• Date of Birth: August 27, 1865
  • Born City: Reading
  • Born State/Country: MA
  • Parents: Andrew & Mary Susan Rose H.
  • Date of Death: December 12, 1942
  • Death City: Miami
  • Death State/Country: FL
  • Married: Sarah Knowlton Dillaway, 27 Dec. 1887; Blanche L. Lamberton, 5 Apr. 1934; Hazel Ward Durgin, 26 May 1939.
  • Education:

    A.B. Harvard, 1886; A.M. 1890; Ph.D., 1895.

  • Dissertation:

    “De versibus Homericis apud Platonem et Aristotelem repertis” (Harvard, 1895); printed as “Homeric quotations in Plato and Aristotle,” HSCP 6 (1895) 153-237.

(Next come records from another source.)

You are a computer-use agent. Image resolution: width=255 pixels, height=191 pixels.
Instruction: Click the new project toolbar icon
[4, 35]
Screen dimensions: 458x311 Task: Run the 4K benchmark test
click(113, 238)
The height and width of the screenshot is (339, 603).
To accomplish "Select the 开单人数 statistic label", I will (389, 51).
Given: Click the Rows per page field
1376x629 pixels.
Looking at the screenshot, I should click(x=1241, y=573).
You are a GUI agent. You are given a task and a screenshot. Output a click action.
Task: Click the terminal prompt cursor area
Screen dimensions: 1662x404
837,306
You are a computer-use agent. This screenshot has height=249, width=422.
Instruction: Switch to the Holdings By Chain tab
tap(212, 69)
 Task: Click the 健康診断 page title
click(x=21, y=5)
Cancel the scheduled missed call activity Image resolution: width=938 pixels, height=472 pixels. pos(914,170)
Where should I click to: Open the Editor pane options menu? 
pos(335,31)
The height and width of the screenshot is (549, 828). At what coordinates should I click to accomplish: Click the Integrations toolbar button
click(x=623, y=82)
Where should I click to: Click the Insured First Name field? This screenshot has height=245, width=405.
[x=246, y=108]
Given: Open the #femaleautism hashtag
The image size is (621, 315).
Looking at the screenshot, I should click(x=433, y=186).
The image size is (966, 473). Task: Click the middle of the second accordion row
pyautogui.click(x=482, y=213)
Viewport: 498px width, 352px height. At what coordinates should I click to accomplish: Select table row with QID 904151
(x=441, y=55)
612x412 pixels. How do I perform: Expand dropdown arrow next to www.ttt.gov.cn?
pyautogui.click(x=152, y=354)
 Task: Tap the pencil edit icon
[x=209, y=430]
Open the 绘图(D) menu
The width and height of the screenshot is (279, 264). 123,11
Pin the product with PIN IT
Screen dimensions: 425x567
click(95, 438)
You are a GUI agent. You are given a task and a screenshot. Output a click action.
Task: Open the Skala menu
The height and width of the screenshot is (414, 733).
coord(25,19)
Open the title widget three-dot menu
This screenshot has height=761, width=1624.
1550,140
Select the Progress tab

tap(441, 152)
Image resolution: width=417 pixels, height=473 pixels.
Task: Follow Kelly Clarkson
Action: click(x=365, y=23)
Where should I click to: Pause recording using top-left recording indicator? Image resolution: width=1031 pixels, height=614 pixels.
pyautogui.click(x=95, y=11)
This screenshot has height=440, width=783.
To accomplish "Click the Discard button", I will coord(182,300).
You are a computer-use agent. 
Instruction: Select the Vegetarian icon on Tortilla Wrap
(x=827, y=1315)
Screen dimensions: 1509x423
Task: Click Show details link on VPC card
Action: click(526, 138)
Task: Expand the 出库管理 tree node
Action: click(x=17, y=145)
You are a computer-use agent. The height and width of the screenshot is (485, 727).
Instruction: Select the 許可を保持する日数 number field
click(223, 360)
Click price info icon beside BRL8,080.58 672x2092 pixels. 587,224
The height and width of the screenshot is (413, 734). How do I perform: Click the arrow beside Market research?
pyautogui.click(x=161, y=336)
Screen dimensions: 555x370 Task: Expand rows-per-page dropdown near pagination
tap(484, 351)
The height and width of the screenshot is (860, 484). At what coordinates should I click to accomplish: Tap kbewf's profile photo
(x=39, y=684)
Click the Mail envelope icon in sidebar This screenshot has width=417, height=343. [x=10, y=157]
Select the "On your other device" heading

  • Professional Experience:

    Tchr. Stamford (CT) HS, 1886-7; jr. master Boston Lat. Sch., 1887-91; instr. Lat. Haverford Coll. Gramm. Sch., 1891-2; prof. Gk. U. Vermont, 1895-1905; ann. prof. ASCSA, 1902-3; Garfield prof. anc. langs. Williams Coll., 1905-34; dean, 1920-30; sec.-treas. CANE, 1906-18, 1919-20; pres., 1918-9.

  • Publications:

    “The Use of μή with the Participle, Where the Negative is Influenced by the Construction upon which the Participle Depends,” HSCP 12 (1902) 277-85.

  • Notes:

    George Edwin Howes held the Garfield chair of Greek at Williams for nearly 30 years, serving also as dean for a decade. His decanal responsibilities kept him from accomplishing the kind of scholarship his penetrating and accurate mind was clearly capable of. An enthusiastic teacher, he demanded and rewarded diligence and honesty from his students; as an administrator he actively defended the role of classics in the college curriculum. His enduring legacy is his founding of the New England Classical Association with John Haskell Hewitt, which association he served for a number of years. In his infrequent spare time he enjoyed outdoor games, to which he brought more enthusiasm than expertise.

  • Sources:

    WhAm 4:467; Williams Coll. Archives.

  • Author: Ward W. Briggs, Jr.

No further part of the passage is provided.